Objective:
Update the listing by changing each "Instruction" to "Objective", and reproduce all its lines with nothing else changed.

[Word and item position listing]

────────────────────

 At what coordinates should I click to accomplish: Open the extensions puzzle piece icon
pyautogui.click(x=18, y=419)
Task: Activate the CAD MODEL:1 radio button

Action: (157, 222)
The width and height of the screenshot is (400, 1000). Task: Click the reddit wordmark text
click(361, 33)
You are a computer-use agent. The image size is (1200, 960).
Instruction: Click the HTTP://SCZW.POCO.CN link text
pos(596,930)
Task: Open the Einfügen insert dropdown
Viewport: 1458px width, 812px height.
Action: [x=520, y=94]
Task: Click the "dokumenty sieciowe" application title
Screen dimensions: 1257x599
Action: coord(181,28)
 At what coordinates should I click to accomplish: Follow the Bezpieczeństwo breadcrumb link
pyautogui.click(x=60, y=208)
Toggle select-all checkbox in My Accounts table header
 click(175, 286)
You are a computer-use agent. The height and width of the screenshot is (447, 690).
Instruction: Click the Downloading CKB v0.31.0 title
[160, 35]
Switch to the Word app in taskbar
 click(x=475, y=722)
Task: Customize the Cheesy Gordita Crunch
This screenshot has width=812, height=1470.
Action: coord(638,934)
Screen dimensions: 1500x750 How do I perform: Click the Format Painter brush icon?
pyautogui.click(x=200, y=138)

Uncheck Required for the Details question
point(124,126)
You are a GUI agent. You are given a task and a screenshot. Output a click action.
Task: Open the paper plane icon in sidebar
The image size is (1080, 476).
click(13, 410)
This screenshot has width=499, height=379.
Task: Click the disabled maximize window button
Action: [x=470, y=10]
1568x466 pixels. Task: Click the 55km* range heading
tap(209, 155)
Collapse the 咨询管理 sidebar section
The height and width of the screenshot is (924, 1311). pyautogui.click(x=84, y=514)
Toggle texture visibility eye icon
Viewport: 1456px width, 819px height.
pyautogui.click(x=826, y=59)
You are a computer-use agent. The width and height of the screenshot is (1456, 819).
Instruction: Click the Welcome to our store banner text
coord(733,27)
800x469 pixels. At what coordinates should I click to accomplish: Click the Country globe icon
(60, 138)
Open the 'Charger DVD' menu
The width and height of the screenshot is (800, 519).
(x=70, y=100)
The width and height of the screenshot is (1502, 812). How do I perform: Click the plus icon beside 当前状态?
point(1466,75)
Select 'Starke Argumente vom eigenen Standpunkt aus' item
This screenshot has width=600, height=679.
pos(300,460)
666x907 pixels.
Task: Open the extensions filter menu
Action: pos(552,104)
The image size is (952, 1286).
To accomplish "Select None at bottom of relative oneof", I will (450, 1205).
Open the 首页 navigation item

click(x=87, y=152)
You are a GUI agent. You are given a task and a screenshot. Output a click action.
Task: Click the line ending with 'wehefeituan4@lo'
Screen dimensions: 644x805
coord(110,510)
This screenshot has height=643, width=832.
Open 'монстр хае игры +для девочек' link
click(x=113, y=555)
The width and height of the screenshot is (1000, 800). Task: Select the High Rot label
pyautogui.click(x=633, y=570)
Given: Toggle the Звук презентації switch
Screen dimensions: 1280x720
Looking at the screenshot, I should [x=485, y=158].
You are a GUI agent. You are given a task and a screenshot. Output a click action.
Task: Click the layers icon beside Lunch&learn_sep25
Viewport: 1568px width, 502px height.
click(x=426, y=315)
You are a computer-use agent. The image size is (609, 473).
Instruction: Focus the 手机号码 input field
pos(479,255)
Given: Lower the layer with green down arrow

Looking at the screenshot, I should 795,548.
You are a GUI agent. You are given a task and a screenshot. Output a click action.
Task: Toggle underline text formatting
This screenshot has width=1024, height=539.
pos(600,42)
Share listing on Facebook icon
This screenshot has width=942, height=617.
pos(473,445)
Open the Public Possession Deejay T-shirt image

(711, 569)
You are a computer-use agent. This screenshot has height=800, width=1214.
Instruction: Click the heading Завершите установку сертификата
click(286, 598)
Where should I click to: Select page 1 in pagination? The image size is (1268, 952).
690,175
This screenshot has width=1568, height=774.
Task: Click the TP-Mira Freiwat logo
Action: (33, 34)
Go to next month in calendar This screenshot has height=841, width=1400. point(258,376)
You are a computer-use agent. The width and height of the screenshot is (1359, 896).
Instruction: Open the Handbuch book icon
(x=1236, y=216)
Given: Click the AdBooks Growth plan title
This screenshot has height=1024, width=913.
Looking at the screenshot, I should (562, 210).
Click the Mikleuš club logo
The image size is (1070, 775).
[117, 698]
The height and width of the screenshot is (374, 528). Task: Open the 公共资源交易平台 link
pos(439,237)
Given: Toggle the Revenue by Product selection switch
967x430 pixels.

────────────────────

The output:
 At what coordinates should I click to accomplish: Open the extensions puzzle piece icon
pyautogui.click(x=18, y=419)
Task: Activate the CAD MODEL:1 radio button

Action: (157, 222)
The width and height of the screenshot is (400, 1000). Task: Click the reddit wordmark text
click(361, 33)
You are a computer-use agent. The image size is (1200, 960).
Objective: Click the HTTP://SCZW.POCO.CN link text
pos(596,930)
Task: Open the Einfügen insert dropdown
Viewport: 1458px width, 812px height.
Action: [x=520, y=94]
Task: Click the "dokumenty sieciowe" application title
Screen dimensions: 1257x599
Action: coord(181,28)
 At what coordinates should I click to accomplish: Follow the Bezpieczeństwo breadcrumb link
pyautogui.click(x=60, y=208)
Toggle select-all checkbox in My Accounts table header
 click(175, 286)
You are a computer-use agent. The height and width of the screenshot is (447, 690).
Objective: Click the Downloading CKB v0.31.0 title
[160, 35]
Switch to the Word app in taskbar
 click(x=475, y=722)
Task: Customize the Cheesy Gordita Crunch
This screenshot has width=812, height=1470.
Action: coord(638,934)
Screen dimensions: 1500x750 How do I perform: Click the Format Painter brush icon?
pyautogui.click(x=200, y=138)

Uncheck Required for the Details question
point(124,126)
You are a GUI agent. You are given a task and a screenshot. Output a click action.
Task: Open the paper plane icon in sidebar
The image size is (1080, 476).
click(13, 410)
This screenshot has width=499, height=379.
Task: Click the disabled maximize window button
Action: [x=470, y=10]
1568x466 pixels. Task: Click the 55km* range heading
tap(209, 155)
Collapse the 咨询管理 sidebar section
The height and width of the screenshot is (924, 1311). pyautogui.click(x=84, y=514)
Toggle texture visibility eye icon
Viewport: 1456px width, 819px height.
pyautogui.click(x=826, y=59)
You are a computer-use agent. The width and height of the screenshot is (1456, 819).
Objective: Click the Welcome to our store banner text
coord(733,27)
800x469 pixels. At what coordinates should I click to accomplish: Click the Country globe icon
(60, 138)
Open the 'Charger DVD' menu
The width and height of the screenshot is (800, 519).
(x=70, y=100)
The width and height of the screenshot is (1502, 812). How do I perform: Click the plus icon beside 当前状态?
point(1466,75)
Select 'Starke Argumente vom eigenen Standpunkt aus' item
This screenshot has width=600, height=679.
pos(300,460)
666x907 pixels.
Task: Open the extensions filter menu
Action: pos(552,104)
The image size is (952, 1286).
To accomplish "Select None at bottom of relative oneof", I will (450, 1205).
Open the 首页 navigation item

click(x=87, y=152)
You are a GUI agent. You are given a task and a screenshot. Output a click action.
Task: Click the line ending with 'wehefeituan4@lo'
Screen dimensions: 644x805
coord(110,510)
This screenshot has height=643, width=832.
Open 'монстр хае игры +для девочек' link
click(x=113, y=555)
The width and height of the screenshot is (1000, 800). Task: Select the High Rot label
pyautogui.click(x=633, y=570)
Given: Toggle the Звук презентації switch
Screen dimensions: 1280x720
Looking at the screenshot, I should [x=485, y=158].
You are a GUI agent. You are given a task and a screenshot. Output a click action.
Task: Click the layers icon beside Lunch&learn_sep25
Viewport: 1568px width, 502px height.
click(x=426, y=315)
You are a computer-use agent. The image size is (609, 473).
Objective: Focus the 手机号码 input field
pos(479,255)
Given: Lower the layer with green down arrow

Looking at the screenshot, I should 795,548.
You are a GUI agent. You are given a task and a screenshot. Output a click action.
Task: Toggle underline text formatting
This screenshot has width=1024, height=539.
pos(600,42)
Share listing on Facebook icon
This screenshot has width=942, height=617.
pos(473,445)
Open the Public Possession Deejay T-shirt image

(711, 569)
You are a computer-use agent. This screenshot has height=800, width=1214.
Objective: Click the heading Завершите установку сертификата
click(286, 598)
Where should I click to: Select page 1 in pagination? The image size is (1268, 952).
690,175
This screenshot has width=1568, height=774.
Task: Click the TP-Mira Freiwat logo
Action: (33, 34)
Go to next month in calendar This screenshot has height=841, width=1400. point(258,376)
You are a computer-use agent. The width and height of the screenshot is (1359, 896).
Objective: Open the Handbuch book icon
(x=1236, y=216)
Given: Click the AdBooks Growth plan title
This screenshot has height=1024, width=913.
Looking at the screenshot, I should (562, 210).
Click the Mikleuš club logo
The image size is (1070, 775).
[117, 698]
The height and width of the screenshot is (374, 528). Task: Open the 公共资源交易平台 link
pos(439,237)
Given: Toggle the Revenue by Product selection switch
967x430 pixels.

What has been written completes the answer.